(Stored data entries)
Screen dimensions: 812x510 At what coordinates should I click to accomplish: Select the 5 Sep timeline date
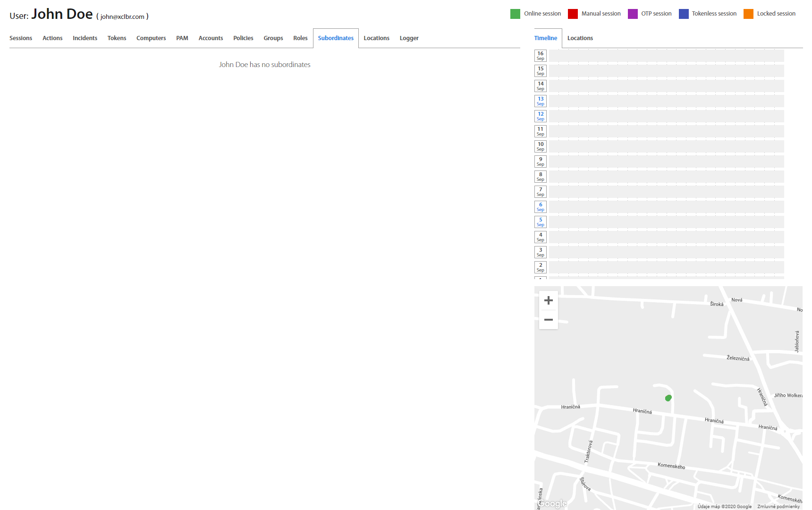point(541,222)
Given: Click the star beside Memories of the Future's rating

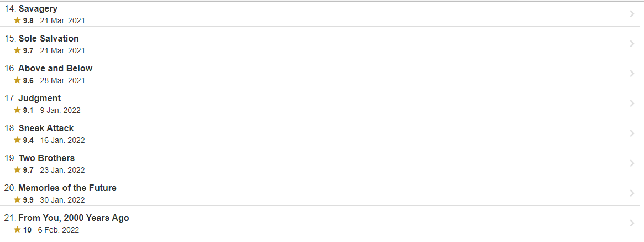Looking at the screenshot, I should [17, 200].
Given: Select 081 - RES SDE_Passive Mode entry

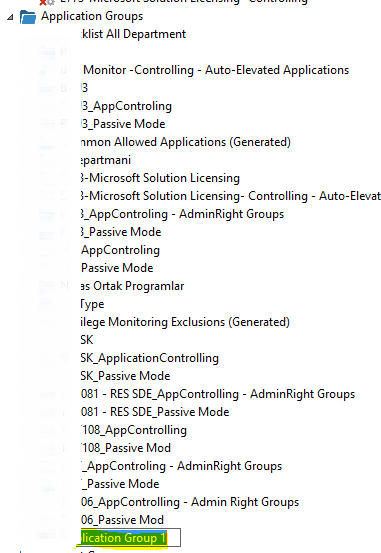Looking at the screenshot, I should click(x=155, y=412).
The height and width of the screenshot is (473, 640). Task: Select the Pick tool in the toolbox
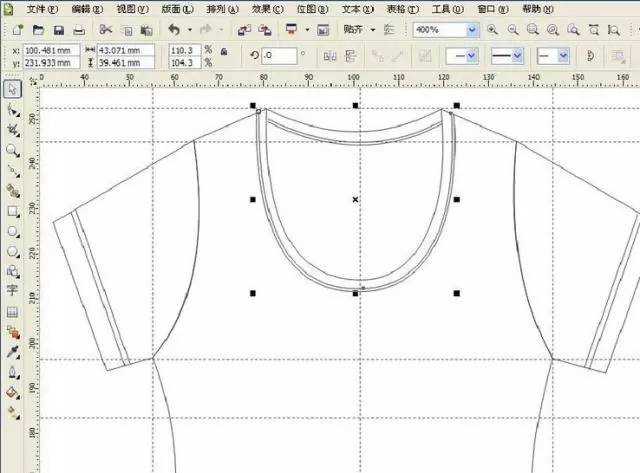pos(13,90)
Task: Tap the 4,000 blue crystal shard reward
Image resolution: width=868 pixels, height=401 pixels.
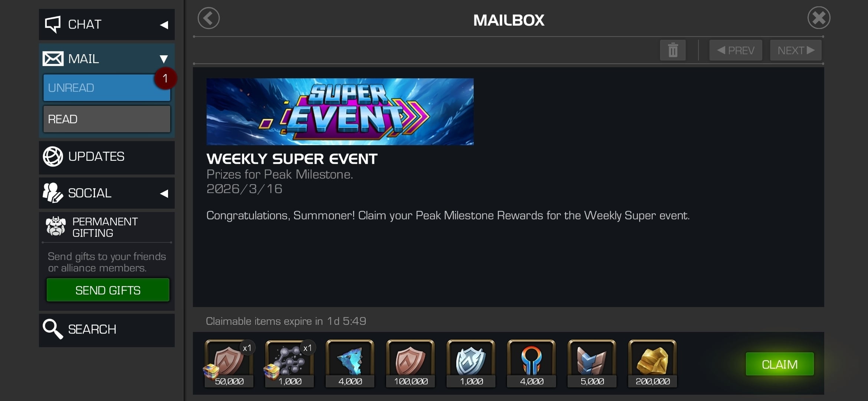Action: (350, 363)
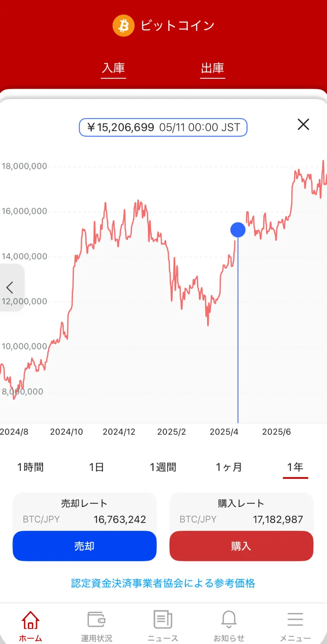Open 認定資金決済事業者協会による参考価格 link
Screen dimensions: 327x644
pyautogui.click(x=163, y=583)
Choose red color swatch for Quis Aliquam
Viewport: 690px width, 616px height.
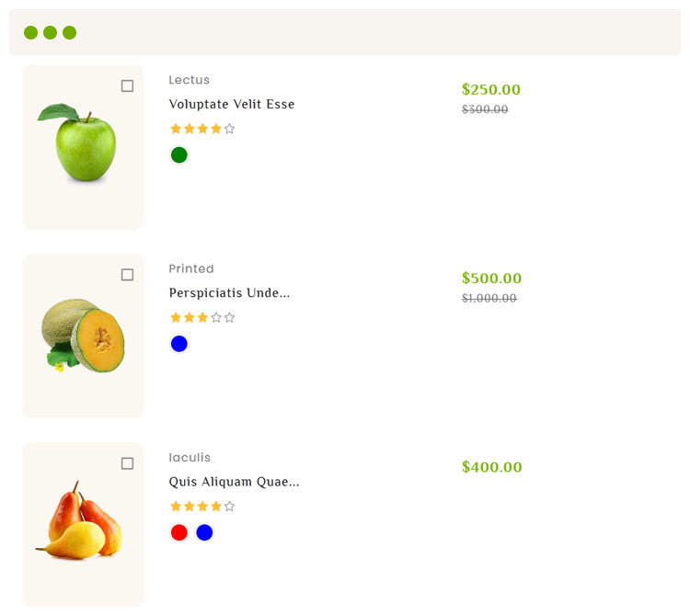coord(179,532)
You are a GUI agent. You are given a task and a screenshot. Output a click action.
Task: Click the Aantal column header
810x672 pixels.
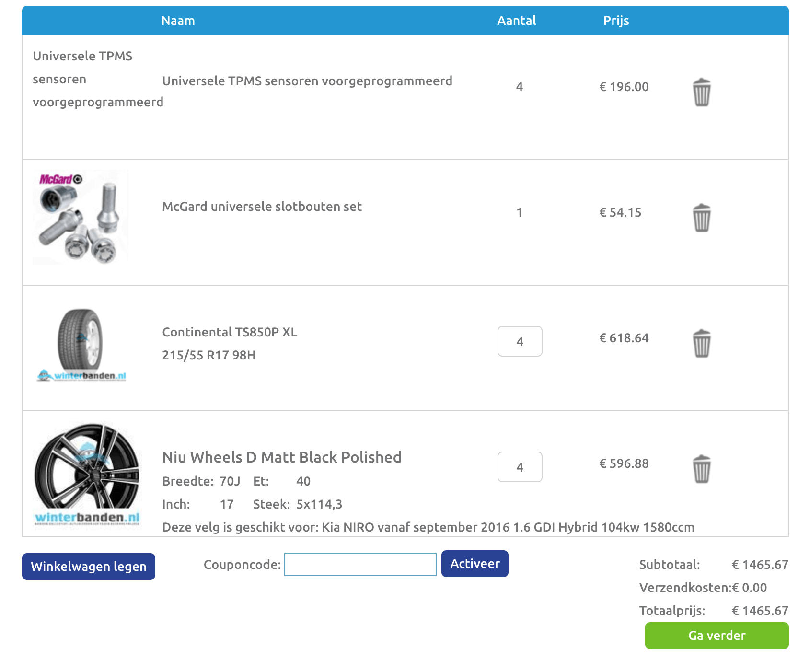(516, 21)
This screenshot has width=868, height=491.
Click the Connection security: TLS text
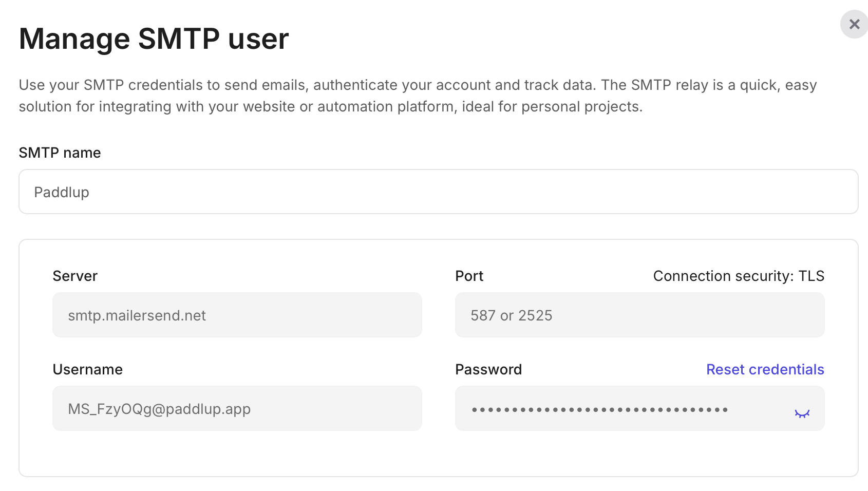coord(738,276)
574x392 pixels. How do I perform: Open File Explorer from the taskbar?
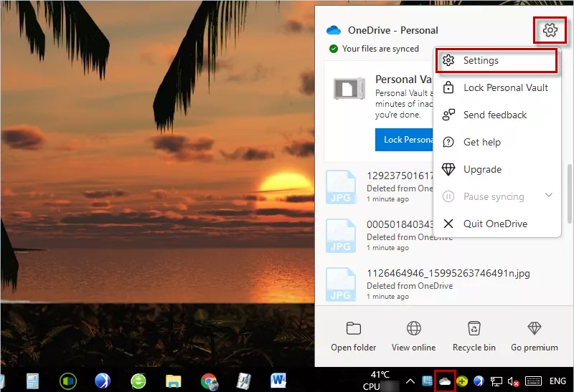tap(174, 381)
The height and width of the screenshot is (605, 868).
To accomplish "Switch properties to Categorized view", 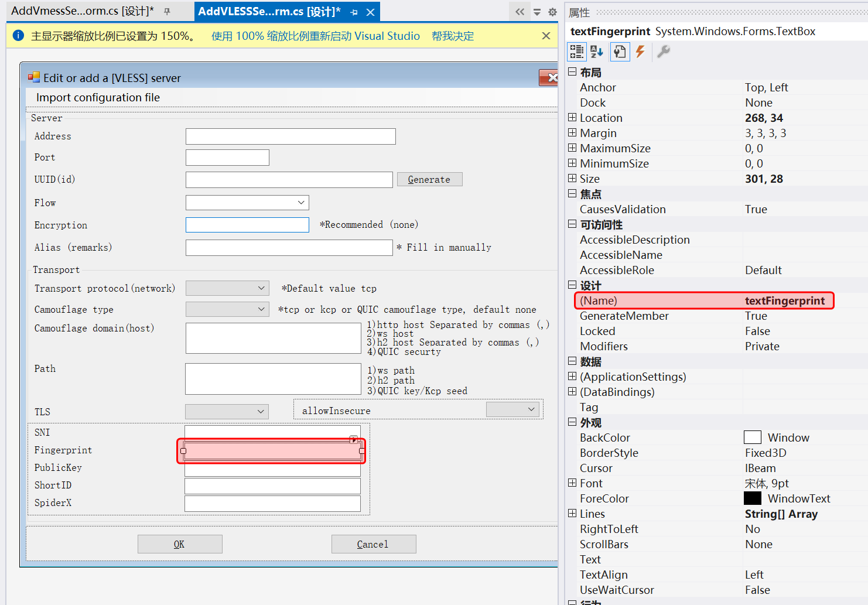I will 576,52.
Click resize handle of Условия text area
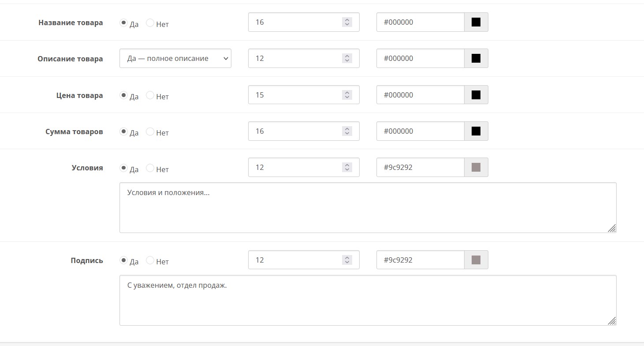Screen dimensions: 644x346 (612, 228)
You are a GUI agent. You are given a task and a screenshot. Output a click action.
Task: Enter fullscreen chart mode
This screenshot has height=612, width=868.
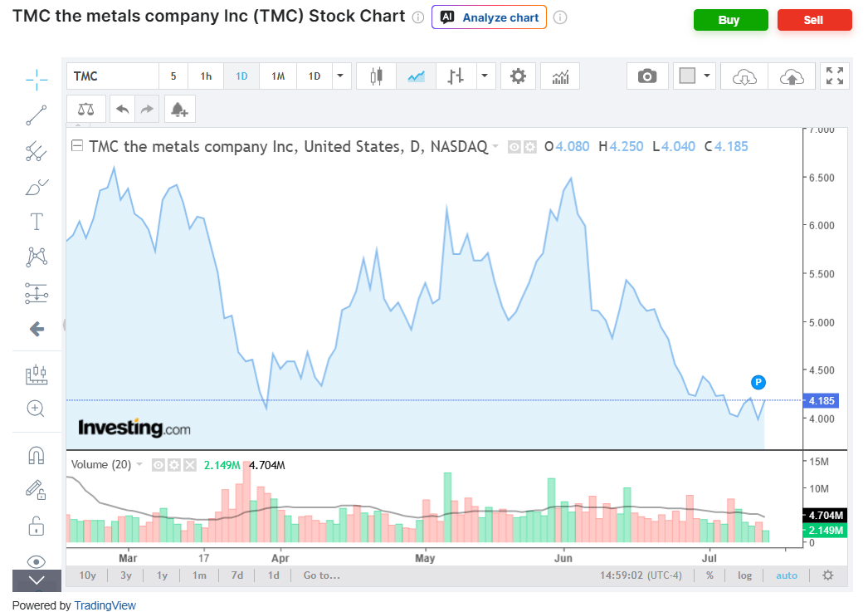click(834, 76)
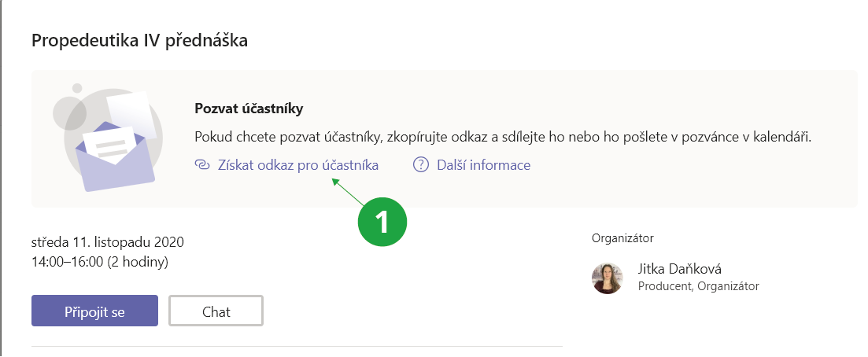This screenshot has width=868, height=357.
Task: Click the Pozvat účastníky heading
Action: pos(248,109)
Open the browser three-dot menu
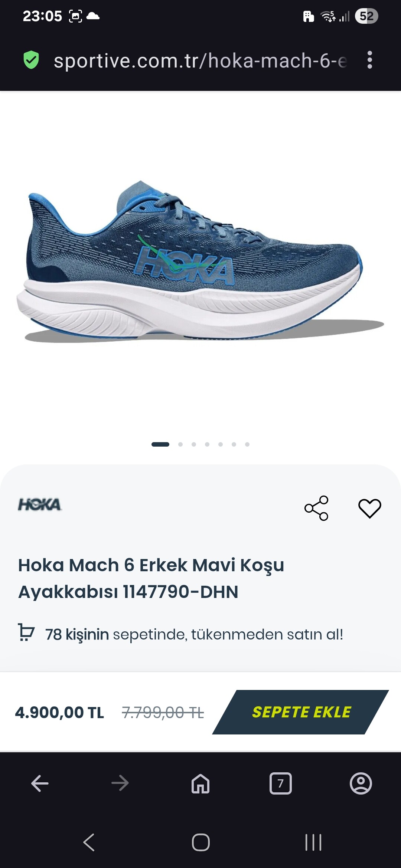Image resolution: width=401 pixels, height=868 pixels. click(369, 60)
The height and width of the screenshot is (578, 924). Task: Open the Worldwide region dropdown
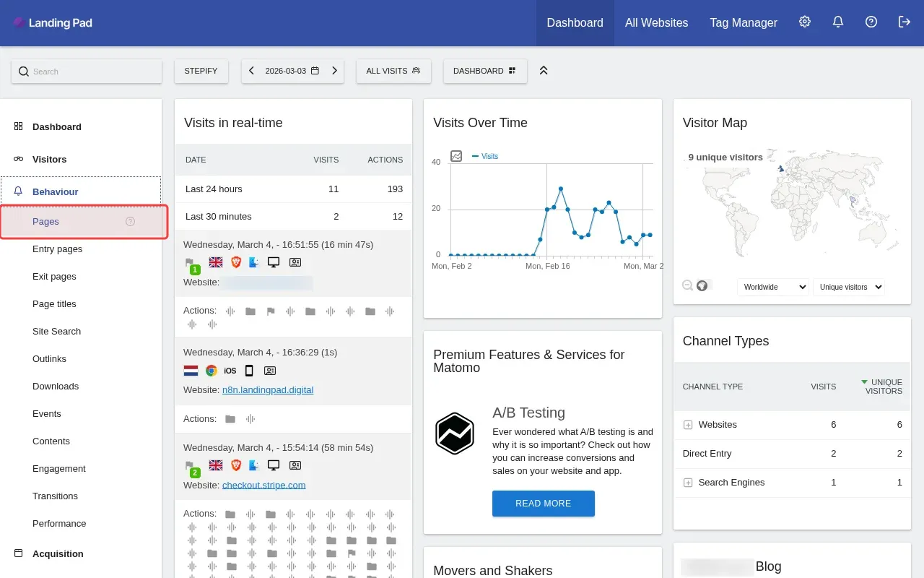point(772,287)
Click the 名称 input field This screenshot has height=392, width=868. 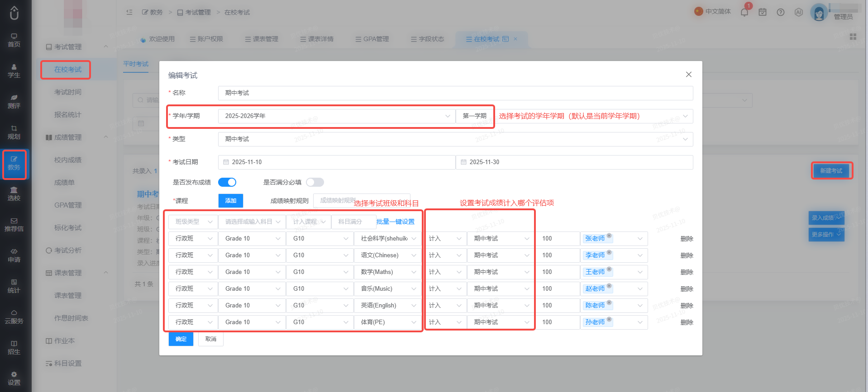click(x=455, y=93)
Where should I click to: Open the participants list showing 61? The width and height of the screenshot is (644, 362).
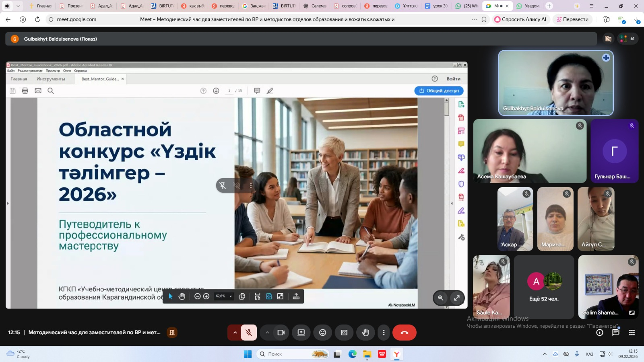(628, 39)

* About this task *
Repeat only the lines between the top of the entries above and the line containing "Task: Tap the 4,000 blue crystal shard reward", both ends included, without the pictures.

* Answer for this exercise *
Screen dimensions: 812x510 At what coordinates should I click to accomplish: Select the 5 Sep timeline date
point(541,222)
Given: Click the star beside Memories of the Future's rating

Looking at the screenshot, I should [17, 200].
Given: Select 081 - RES SDE_Passive Mode entry

Looking at the screenshot, I should click(x=155, y=412).
The height and width of the screenshot is (473, 640). Task: Select the Pick tool in the toolbox
pos(13,90)
Task: Tap the 4,000 blue crystal shard reward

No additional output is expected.